Tentu suasana dan atmosfir yang ditawarkan sangat jauh berbeda, dengan suasana pasar rakyat yang dulu kerap saya datangi. Pada pasar modern, cenderung minim interaksi antar penjual dan pembeli. Hubungan yang terjadi dominan pada transaksi jual beli, hanya mengedepankan untung dan rugi semanta.

Semantara pada pasar rakyat, yang berlangsung lebih tidak sekedar transaksi jual beli demi menengguk keuntungan semata. Ada nilai-nilai kemanusiaan, yang dihantarkan pada hubungan sesama manusia bukan antar pedagang dan pembeli.

Berikut Nilai- Nilai dari Pasar Rakyat

1. Penguatan Ekonomi

Pasar tetap pada esensinya, sebagai tempat transaksi antara penjual dan pembeli. Dari pasarlah, petani singkong, ubi, padi, jagung dan sebagainya, bisa menjual hasil panennya. Mereka menjual langsung tanpa perantara, sehingga harga yang ditetapkan masih harga murni.

Masalah harga sangat bisa tawar menawar, kesepakatan terjadi adalah tidak memberatkan dua pihak. Dampak yang terjadi adalah perputaran roda perekonomian, sekaligus peluang peningkatan taraf hidup masayarakat bisa diraih.

2. Menciptakan Peluang Mandiri dan Kerjasama

Pasar rakyat sebagai akses mandiri yang sangat terbuka, tidak terlalu ribet secara prosedural. Bagi ibu rumah tangga yang ingin meringankan beban suami, berdagang adalah jalan relatif paling mudah. Tidak dibutuhkan persyaratan akademis tertentu, cukup dengan membawa dagangan bisa langsung dijual.

Aspek kerjasama suami dan istri yang berlangsung, berdampak pada keharmonisan rumah tangga. Sang istri seharian menjaga warung, suami mendapat tugas belanja dagangan, begitu seterusnya.

Bagi pedagang baru, bisa membantu menjualkan barang dagangan pedagang lainnya. Sistem yang bisa diterapkan adalah mengambil barang dulu, dibayar setelah dagangan laku. Selisih keuntungan didapat, menjadi bagian pedagang baru tersebut.

KUMPULAN DATA
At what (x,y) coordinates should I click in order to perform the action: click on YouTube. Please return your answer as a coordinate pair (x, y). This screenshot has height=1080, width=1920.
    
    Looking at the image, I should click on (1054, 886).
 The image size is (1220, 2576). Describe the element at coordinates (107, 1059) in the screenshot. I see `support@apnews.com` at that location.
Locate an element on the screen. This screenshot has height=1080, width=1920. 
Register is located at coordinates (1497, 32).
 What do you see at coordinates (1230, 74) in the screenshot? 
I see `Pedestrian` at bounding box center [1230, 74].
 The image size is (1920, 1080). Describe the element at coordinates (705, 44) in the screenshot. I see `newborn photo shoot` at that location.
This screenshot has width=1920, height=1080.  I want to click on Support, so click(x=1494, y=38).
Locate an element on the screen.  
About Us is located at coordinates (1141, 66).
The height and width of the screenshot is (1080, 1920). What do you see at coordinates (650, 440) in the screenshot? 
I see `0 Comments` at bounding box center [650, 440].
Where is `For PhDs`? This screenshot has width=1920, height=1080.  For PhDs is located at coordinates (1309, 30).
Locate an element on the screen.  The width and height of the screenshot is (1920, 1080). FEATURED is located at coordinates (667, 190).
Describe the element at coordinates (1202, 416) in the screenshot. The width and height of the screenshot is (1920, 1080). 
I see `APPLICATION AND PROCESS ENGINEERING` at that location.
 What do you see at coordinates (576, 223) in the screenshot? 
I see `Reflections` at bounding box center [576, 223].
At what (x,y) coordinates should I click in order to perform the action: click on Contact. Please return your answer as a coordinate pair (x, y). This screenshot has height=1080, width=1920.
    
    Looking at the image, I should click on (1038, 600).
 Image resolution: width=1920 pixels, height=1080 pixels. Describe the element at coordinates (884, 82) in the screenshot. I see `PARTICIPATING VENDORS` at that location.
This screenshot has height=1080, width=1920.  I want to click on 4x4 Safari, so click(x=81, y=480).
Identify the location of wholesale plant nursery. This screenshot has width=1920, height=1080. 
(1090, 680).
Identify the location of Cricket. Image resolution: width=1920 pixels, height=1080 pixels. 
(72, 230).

SOAL LATIHAN
Lanjutkan kutipan teks tentang nilai-nilai pasar rakyat, mulai sesudah kalimat terakhirnya.

HASIL TUGAS
Tak perlu membuat lapak, tinggal duduk di lantai pasar menghadap dagangan, pembeli akan datang dengan sendirinya. Jelas sekali selain sisi kemandirian tercapai, juga pintu kerjasama antar pedagang terbuka lebar.

3. Hubungan Persaudaraan dan Saling Membantu

Pasar dengan kemajemukan penghuni, terdapat pedagang kayu, pedagang sayur, pedagang krupuk, pedagang kain, pedagang cangkul, pedagang baju, pedagang mainan dan pedagang macam-macam.

Dengan intensitas pertemuan yang kontinyu dan ajeg, tentu menambah hubungan pesaudaraan. Ibu sangat tidak keberatan, ketika dilapaknya dititipi dagangan tukang kayu yang belum laku. Keesokkan hari saat pasar buka, diambil dagangan yang dititip untuk dijual kembali.

Eits, terjadi juga kemungkinan. Anak antar pedagang saling dijodohkan, sehingga persaudaraan semakin besar dan melebar.

Pada Pasar Rakyat hubungan antar manusia berlangsung, bukan sekedar hubungan pedagang dan pembeli -dokpri
Pada Pasar Rakyat hubungan antar manusia berlangsung, bukan sekedar hubungan pedagang dan pembeli -dokpri
4. Memupuk Rasa Empati

Dari pertemanan antar pedagang, akan menumbuhkan perasaan saling menolong. Saat satu pedagang sedang kesusahan, pedagang lain membahu untuk membantu semampunya. Pun saat satu pedagang punya hajatan misalnya, pedagang lain datang turut bersuka cita.

5. Hiburan

Bagi saya yang kala itu masih kanak, pasar menjadi tempat melihat permainan sulap. Biasanya sih, sang pesulap sekaligus penjual obat-obatan. Kami anak dusun yang haus akan hiburan, melihat permainan sulap sebagai saat menyenangkan hati.

Saya bisa merasakan berdebar hati ini, melihat perempuan kecil diikat erat dengan tali. Dua mata anak itu ditutup, kemudian dimasukkan dalam kotak tertutup dilapisi kain hitam.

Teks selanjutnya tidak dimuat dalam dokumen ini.